- YOUR INSTRUCTIONS:
Go through the following data and transcribe exactly the stretch of lines from the one holding "This screenshot has width=1120, height=942." to the one holding "This screenshot has height=768, width=1024.", both included.

- DATASET RECORDS:
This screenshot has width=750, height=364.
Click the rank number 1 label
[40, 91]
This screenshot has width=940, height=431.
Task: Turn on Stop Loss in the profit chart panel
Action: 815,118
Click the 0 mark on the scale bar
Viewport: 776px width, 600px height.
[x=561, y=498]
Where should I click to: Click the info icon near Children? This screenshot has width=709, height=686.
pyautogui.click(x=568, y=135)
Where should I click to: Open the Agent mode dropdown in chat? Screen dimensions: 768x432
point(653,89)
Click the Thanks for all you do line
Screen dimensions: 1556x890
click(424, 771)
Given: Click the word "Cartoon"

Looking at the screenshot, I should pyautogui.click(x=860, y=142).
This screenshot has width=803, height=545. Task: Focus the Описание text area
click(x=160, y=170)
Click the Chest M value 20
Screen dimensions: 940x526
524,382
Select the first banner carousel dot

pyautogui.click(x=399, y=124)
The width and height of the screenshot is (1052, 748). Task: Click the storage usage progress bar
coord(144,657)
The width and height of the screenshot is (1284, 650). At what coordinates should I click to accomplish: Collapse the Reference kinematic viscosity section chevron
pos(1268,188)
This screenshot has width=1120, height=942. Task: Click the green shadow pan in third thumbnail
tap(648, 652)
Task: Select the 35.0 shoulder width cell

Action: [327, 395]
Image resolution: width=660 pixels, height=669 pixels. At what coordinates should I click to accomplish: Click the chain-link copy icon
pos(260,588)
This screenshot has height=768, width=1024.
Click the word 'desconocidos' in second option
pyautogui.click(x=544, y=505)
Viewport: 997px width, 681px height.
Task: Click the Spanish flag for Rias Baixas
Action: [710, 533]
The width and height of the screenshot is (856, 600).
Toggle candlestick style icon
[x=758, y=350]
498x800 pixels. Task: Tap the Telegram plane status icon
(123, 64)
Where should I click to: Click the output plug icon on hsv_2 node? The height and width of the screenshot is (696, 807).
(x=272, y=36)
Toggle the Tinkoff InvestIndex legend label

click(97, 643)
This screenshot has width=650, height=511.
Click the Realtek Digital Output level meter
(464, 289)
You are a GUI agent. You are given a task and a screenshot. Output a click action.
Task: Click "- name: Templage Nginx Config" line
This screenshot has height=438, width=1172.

- TASK RESULT:
This screenshot has width=1120, height=942. Task: Click the green shadow pan in third thumbnail
tap(648, 652)
Task: Select the 35.0 shoulder width cell

Action: [327, 395]
Image resolution: width=660 pixels, height=669 pixels. At what coordinates should I click to accomplish: Click the chain-link copy icon
pos(260,588)
This screenshot has height=768, width=1024.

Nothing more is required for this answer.